A Coquitlam man who developed a real-time COVID-19 tracker at the start of the pandemic in March has added all 50 U.S. states to the portal at a time when cases are spiking across the American south.
The tracker also includes statistics on COVID-19 infections among military personnel, prison populations, the Navajo Nation and two cruise ships where the virus ran rampant.
Curtis Kim said he started developing the Canadian version of the online tool not long after graduating from the British Columbia Institute of Technology in the school’s computer systems technology in cloud computing program.
“Ever since this virus was out there, I thought it would be a huge, worldwide issue,” Kim told The Tri-City News when he first launched the tracker.
“I kept searching, Googling with the latest keyword. How many people were infected? Always comparing numbers. I felt like I was wasting my time.”

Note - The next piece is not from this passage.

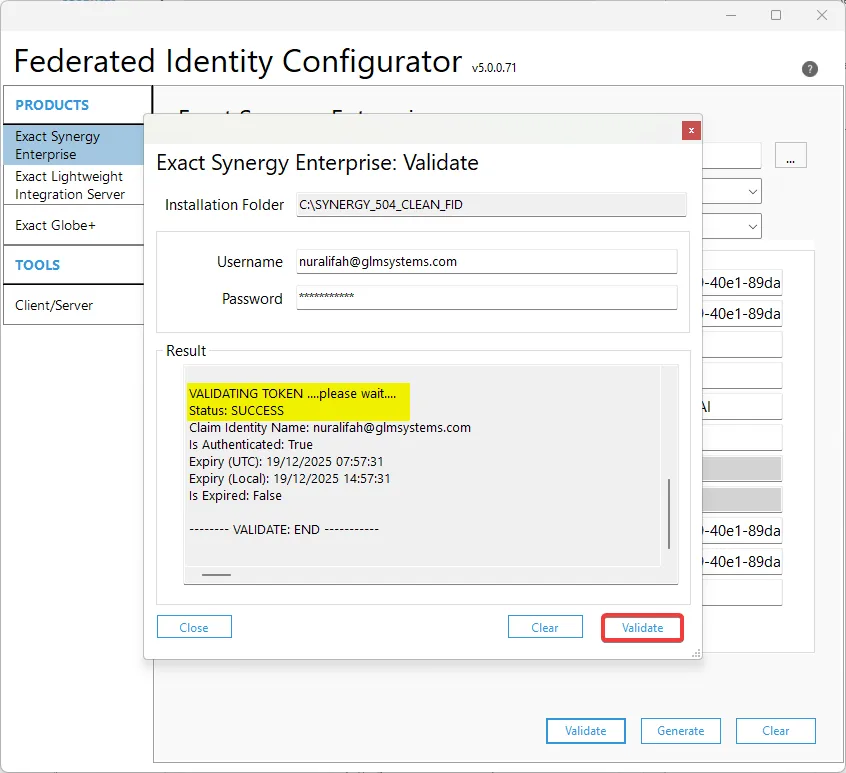Screen dimensions: 846x773
Task: Expand the upper dropdown behind the dialog
Action: [752, 191]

Kim said he programmed the web tool to automatically scrape information from government public health agencies like the BC Centre for Disease Control, the U.S. Centers for Disease Control and the World Health Organization.
But the latest data, said Kim, is more challenging to automate because of the lag in reporting. So Kim cross-references the new data and goes in manually throughout the day to update the page.
“I try to update it four times a day: morning, afternoon, evening, midnight,” he said.
The page also lists important contact numbers and feeds a selection of the latest news on the virus.
Kim, whose parents and siblings also live in Coquitlam, moved to the area about three years ago after he spent most of his young life in the South Korean provincial capital of Chuncheon. And while his home province of Gangwon-do has seen a relatively low number of positive cases of COVID-19 compared to some other areas of the country, many of his friends are directly feeling the fallout from the virus.
And while South Korea has been held as a model for fighting the spread of the coronavirus, Kim is expanding the scope of his COVID-19 tracking tool at a time when new cases of the virus have surged in his native South Korea. On Saturday, the country reported 67 new cases of the coronavirus, the largest daily jump in roughly three weeks, according to the Associated Press.
South Korea eased social distancing rules in early May and the country has been working to contain a spike in new cases since then, chiefly linked to nightclubs, churches, warehouses and door-to-door salespeople, according to the AP.